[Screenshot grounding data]
#####
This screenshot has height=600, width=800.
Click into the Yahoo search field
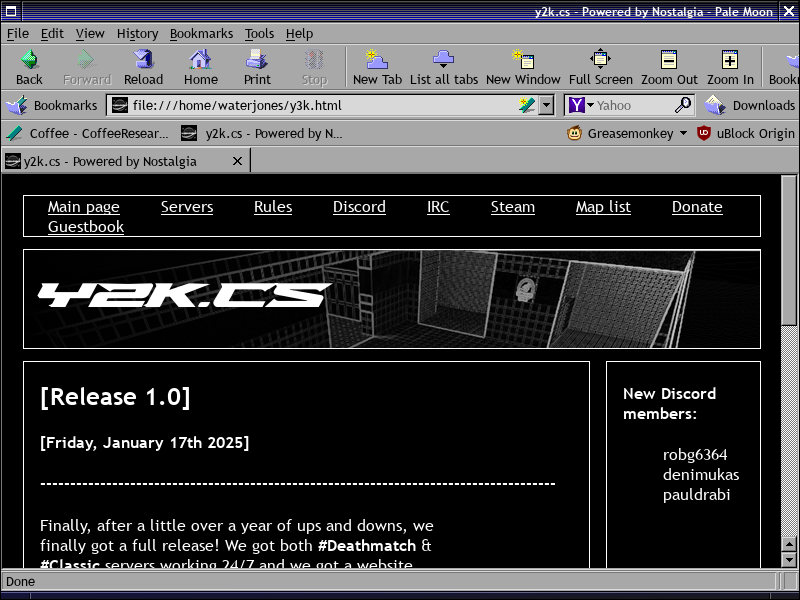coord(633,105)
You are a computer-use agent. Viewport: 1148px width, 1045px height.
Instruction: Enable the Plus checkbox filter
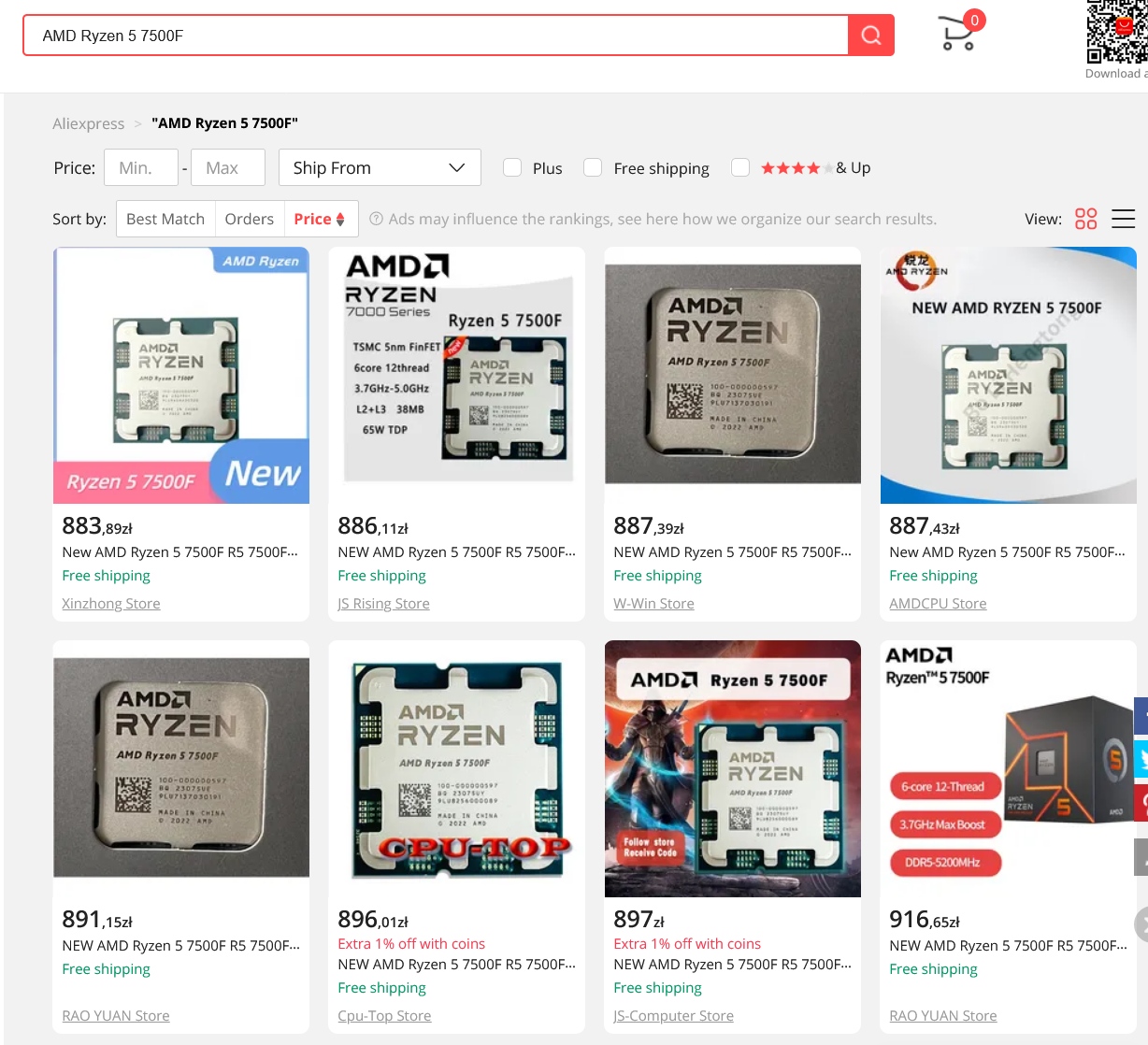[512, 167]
#####
# Exercise prompt
From the first line to the last, copy the records above exactly and leave out the pictures.

# Solution to this exercise
This screenshot has height=600, width=800.
Click into the Yahoo search field
coord(633,105)
You are a computer-use agent. Viewport: 1148px width, 1045px height.
Instruction: Enable the Plus checkbox filter
[512, 167]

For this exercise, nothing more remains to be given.